During all this excitement Mary tended to take a back seat. Louis revelled in the limelight, lectured world-wide and debated his finds with anyone who would listen - Mary continued her work in the Gorge collecting stone tools from all of the successive layers, documenting, measuring, classifying, drawing and eventually defining the cultures and their succession from what she termed the Oldowan in Bed 1 at the bottom to the Naisiusiu at the top. She was assisted in this by Richard Hay, a geologist from Berkeley University, California, whose dating expertise confirmed the chronological sequence. The result of this work was a series of monographs on the archaeology of the Olduvai Gorge, bed by bed, Olduvai Gorge: volume 3, Excavations in Beds I and II (1971) and volume 5, Excavations in Beds III, IV and the Masek Beds (1994), that will stand for all time as a monumental work in the true sense of the world - it is in itself a monument to her persistence, to her diligence, to her judgement and to her courage in undertaking this huge task and surviving to finish it.

In 1970 Louis Leakey died and many wondered if this would be the end of the work at Olduvai. Those who thought that, did not know her. Work continued at the Gorge and another site was opened nearby named Laetoli. Fossil hominids were found there that were earlier than those known from Olduvai and even earlier than the famous "Lucy" from Ethiopia that had been attributed to a new species of ape-man, Australopithecus afarensis.

Controversially her fossils were attributed to this group, by others. Typically she did not indulge in an academic slanging match but let her work speak for itself. It was Laetoli, however, that was the scene of her greatest triumph. The discovery in 1975 of fossilised animal footprints in solidified volcanic ash that was more than three and a half million years old alerted her to the possibility that there could be hominids also escaping this eruption.

Perhaps their footprints would be uncovered and their form of walking disclosed. By dint of painstaking work, and not a little luck, in 1978 three trails of footprints were discovered. Subsequent analysis showed that their form of walking was incontrovertibly heel-toe striding. The evidence of bipedalism does not depend upon anatomists' opinions of bones or statisticians' sums, it is there for all to see. The contours of the prints match those of modern man and his method of locomotion.
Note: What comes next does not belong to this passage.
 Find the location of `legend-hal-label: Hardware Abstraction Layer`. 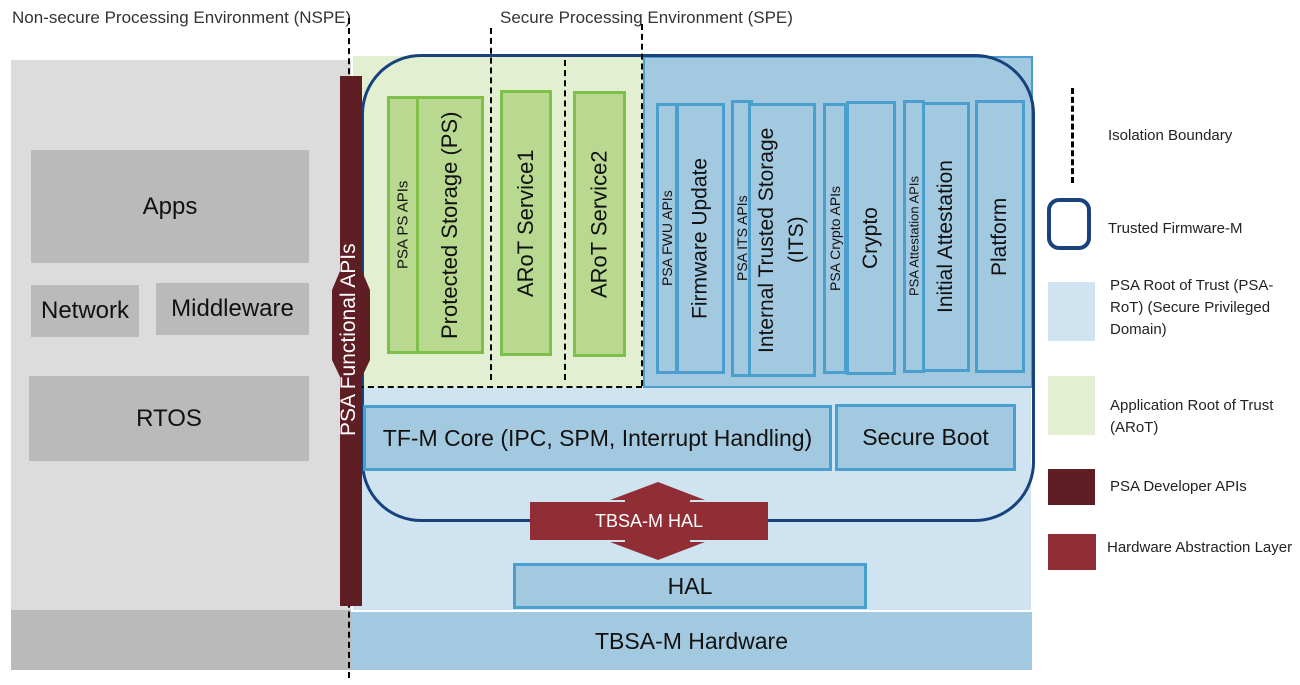

legend-hal-label: Hardware Abstraction Layer is located at coordinates (1200, 548).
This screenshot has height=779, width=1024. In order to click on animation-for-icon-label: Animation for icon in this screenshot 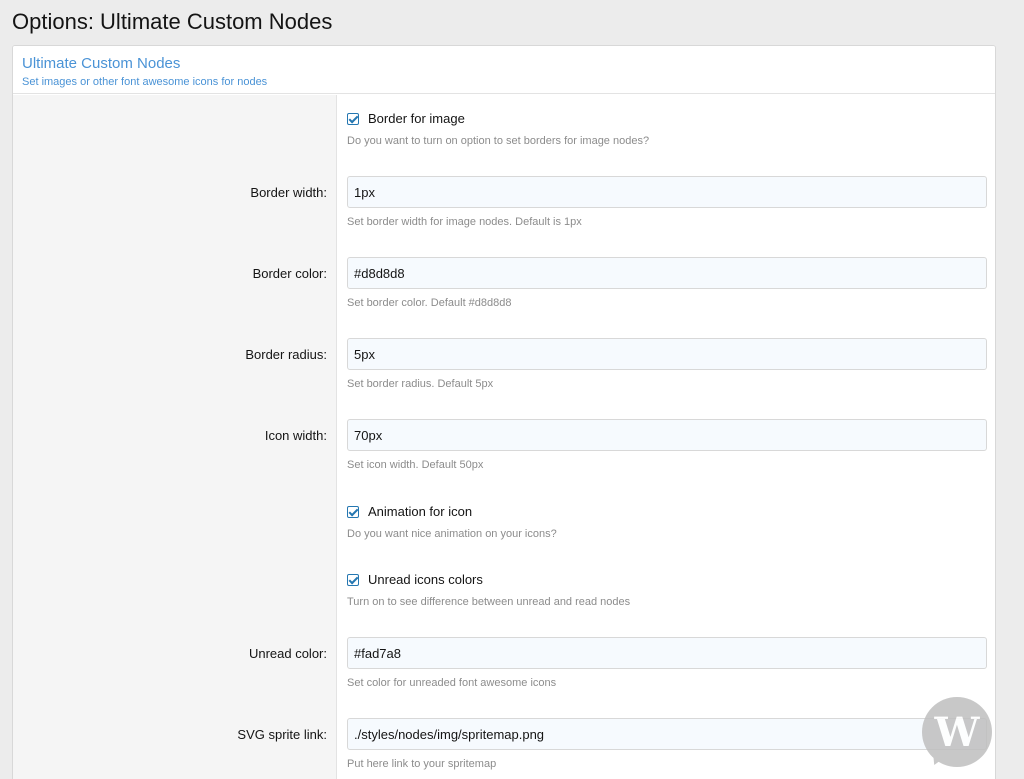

What of the woman herself? Was it all academic work? By no means was that the case. She was a breeder of pedigree Dalmations who showed regularly, a wildlife expert of the Africa she loved, an expert on East African rock art, an inveterate and unrepentant cigar smoker and evening whisky drinker, and a devotee of detective fiction with a weakness for Miss Marple, a character she resembled in more ways than one. In camp, however, the rules were clear and had to be obeyed - the courtesies of an English drawing room were adapted but still applied. Meals were to be attended on time as a courtesy to the cooks, nobody retired until the animals and the staff had been "fed and watered". (One distinguished academic was sent home from Olduvai on the bus for a transgression against a Dalmatian.) Despite this seemingly fearsome reputation her sense of humour usually prevailed. A visit to the camp at Olduvai was a privilege and always provided oustanding memories to all who were lucky enough to be asked and who took part in the work of her excavations.

Mary Douglas Nicol, archaeologist and anthropologist: born 6 February 1913; married 1936 Louis Leakey (died 1972; three sons, and one daughter deceased); died Nairobi, Kenya 9 December 1996.